Of course, while the perception is virtual machines are more secure than a traditional physical server, the reality is any type of shared infrastructure should raise some security concerns. There is a lot of nuance that goes into managing security in a virtual environment most IT organizations don’t appreciate, especially when it comes to segmenting application workloads and who should have access to exactly what. In fact, to help IT organizations sort that out, Trend Micro, HyTrust and few of their vendor partners recently came up with a reference architecture for processing credit card data securely in a virtual server environment.
Once you get past virtualization, however, the next logical question should be about whether it’s alright to process credit card data in the cloud. It turns out there is a lot nuance on that point as well.
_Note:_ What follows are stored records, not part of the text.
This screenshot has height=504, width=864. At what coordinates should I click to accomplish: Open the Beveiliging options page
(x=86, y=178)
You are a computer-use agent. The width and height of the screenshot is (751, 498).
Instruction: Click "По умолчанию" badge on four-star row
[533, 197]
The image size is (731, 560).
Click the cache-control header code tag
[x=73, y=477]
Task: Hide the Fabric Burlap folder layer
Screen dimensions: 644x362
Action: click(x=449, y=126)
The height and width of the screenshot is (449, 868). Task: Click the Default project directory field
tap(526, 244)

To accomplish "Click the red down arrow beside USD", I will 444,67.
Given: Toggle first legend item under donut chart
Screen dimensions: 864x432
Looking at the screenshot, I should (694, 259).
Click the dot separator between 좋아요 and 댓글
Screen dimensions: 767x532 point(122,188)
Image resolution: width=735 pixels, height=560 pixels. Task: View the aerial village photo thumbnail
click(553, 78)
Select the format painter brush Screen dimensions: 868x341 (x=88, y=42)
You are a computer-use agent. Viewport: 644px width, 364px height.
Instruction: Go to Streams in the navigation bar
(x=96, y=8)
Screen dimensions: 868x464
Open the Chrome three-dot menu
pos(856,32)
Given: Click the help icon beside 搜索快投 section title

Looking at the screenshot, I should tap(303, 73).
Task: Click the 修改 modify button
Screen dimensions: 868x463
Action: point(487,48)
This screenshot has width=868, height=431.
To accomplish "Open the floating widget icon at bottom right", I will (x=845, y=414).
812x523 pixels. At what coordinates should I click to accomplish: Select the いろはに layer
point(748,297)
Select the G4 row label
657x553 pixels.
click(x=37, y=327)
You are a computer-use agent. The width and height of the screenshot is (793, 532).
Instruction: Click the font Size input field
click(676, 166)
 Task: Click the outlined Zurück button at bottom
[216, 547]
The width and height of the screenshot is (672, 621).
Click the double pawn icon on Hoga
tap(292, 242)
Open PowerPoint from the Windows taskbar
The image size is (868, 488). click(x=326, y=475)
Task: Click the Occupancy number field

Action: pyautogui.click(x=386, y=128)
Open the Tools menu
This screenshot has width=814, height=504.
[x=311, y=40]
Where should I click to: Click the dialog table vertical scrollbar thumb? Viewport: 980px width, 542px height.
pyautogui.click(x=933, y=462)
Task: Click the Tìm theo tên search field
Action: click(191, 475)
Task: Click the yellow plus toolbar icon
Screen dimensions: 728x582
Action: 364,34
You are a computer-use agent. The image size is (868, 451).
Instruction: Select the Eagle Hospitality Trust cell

For example, does the cloud service provider store all the data in its data centers, or does it get outsourced somewhere else? More importantly, can the customer see the system logs to determine if the cloud service is in compliance with the PCI DSS 2.0 specification at any given time? Not surprisingly to many IT organizations, the number of cloud service providers that provide visibility into their log management processes is not all that high, and almost none of them are the perceived leaders in the cloud computing field.
These days just about anything to do with PCI DSS compliance is painful, so finding somebody else to manage this process is by far the better part of valor for most IT organizations. The challenge, of course, is finding somebody who actually does it in a way that won’t get your organization in hot water for, first, not following the rules and, second, your failure to demand real visibility into their cloud.